McDermott’s solutions might strike some as extreme or pointless: “I look at [these housing developments] and I think the answer is the Tudor period. The only thing you could do with these houses is do them up in the Tudor style. I’m not just saying a few boards up at the cornice. I’m saying really over-do them based on the historical Tudor houses.”
“What’s the point of restoring 18th century houses if you don’t have 18th century people to live in them? There really isn’t a point”
The ideas for large-scale time experiments don’t end there: “Ideally, all times should exist at the same time. If we have a situation where we have all time existing at the same time, that’s more of a futuristic concept than the old fashioned concept of moving from year to year. Cities should be divided up into different time periods. In the countryside one would experience different time periods in different parts of the countryside. It would be interesting for a modern building company or a modern architectural company to design an 18th Century slum with all the twisting little streets and all the crooked little houses with floors that were not level, but it would all be made fire-proof. It would all be made so it wasn’t dangerous. But all the good parts about living in that kind of 18th Century French Kasbah would be there for young people to grow up in, rather than growing up in a project tower.”
And McDermott and McGough’s ideas go far beyond those of the typical interior decorator or real estate agent: “What’s the point of restoring 18th Century houses if you don’t have 18th Century people to live in them?” Asks McDermott. “There really isn’t a point. I also think that old houses should never be modernised in any way. If when the house was built it didn’t have electricity I don’t think there should be any electricity or central heating put into that house. When people buy a house from 1880, that house should be restored perfectly to 1880 – they are the custodians of that. I don’t see why this corporate culture can’t continue to evolve underwater, at the bottom of the sea or on another planet. But I really think it’s vulgar to take an 18th Century city and demolish it or just snake it with contemporary technology.”
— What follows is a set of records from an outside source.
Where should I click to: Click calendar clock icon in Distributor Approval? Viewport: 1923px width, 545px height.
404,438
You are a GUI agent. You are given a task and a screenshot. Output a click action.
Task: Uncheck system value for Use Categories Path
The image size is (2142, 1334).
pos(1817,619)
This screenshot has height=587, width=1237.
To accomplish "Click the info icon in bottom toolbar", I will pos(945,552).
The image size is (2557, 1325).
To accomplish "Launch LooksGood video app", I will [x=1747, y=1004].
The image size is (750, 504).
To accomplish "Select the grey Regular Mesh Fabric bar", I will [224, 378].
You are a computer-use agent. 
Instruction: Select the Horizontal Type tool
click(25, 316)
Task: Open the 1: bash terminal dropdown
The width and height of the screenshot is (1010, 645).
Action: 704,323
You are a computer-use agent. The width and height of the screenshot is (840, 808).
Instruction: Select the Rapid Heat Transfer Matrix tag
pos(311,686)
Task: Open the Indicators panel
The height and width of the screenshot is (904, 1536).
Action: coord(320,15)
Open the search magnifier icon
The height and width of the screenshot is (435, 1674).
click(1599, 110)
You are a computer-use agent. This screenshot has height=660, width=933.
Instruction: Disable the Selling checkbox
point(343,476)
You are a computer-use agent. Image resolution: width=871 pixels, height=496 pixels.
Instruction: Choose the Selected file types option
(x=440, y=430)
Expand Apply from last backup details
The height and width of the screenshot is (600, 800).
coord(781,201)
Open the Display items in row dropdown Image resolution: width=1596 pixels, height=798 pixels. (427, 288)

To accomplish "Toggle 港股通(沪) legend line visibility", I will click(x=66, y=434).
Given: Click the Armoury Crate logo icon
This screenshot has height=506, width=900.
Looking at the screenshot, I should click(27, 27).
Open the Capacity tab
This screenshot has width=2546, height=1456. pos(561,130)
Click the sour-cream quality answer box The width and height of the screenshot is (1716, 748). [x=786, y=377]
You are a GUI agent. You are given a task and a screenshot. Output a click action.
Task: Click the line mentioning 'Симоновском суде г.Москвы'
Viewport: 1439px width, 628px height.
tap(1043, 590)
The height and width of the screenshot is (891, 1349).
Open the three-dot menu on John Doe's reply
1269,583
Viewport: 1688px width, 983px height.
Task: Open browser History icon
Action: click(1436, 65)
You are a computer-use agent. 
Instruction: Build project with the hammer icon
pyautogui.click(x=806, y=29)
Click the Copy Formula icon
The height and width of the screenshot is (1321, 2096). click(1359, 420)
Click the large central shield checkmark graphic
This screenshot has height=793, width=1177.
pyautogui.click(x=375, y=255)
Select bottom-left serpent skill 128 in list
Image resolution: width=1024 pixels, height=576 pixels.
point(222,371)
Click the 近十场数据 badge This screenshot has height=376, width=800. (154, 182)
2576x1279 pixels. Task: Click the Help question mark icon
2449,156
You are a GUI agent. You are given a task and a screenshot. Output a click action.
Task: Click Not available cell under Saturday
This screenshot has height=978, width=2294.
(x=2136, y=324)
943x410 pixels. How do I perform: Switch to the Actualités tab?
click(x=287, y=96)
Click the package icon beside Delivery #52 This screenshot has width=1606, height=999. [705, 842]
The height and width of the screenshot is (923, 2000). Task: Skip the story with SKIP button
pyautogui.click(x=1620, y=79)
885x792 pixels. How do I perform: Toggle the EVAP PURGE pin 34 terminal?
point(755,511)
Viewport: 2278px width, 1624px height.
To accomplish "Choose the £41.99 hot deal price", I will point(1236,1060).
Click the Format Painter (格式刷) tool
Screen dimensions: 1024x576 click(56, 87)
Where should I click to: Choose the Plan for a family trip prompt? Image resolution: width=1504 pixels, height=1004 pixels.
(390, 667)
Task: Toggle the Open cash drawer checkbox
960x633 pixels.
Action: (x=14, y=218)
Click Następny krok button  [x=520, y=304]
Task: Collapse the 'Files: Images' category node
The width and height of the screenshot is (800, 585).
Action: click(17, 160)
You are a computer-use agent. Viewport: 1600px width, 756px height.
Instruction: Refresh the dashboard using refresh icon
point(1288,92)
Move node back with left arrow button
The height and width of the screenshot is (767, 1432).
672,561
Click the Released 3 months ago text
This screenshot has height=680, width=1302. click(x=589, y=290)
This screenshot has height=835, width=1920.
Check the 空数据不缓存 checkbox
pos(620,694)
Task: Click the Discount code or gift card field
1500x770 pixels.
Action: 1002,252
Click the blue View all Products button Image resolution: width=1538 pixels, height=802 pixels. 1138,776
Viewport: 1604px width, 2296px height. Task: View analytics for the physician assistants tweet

When asked about the potential benefits of modern technology, McDermott explains that he believes it has its place in the world – but it needs to remain behind closed doors. “I think that technology should not be prevalent. I don’t think it needs to be everywhere. There should be some technological trailer buried in the garden where they have all their technology, and it would save money because of the amount of money it costs to snake technology into these old houses. I believe that if you’re in the 18th Century and you’re terribly ill and the doctor comes forward – the bleeder – and he understands the only way this person’s going to be cured is for him to use contemporary technology, I don’t see anything wrong with putting him in a coffin, having a funeral, putting him in a vault, and then sneaking that vault away into some technological laboratory, where he receives his operation and is healed.”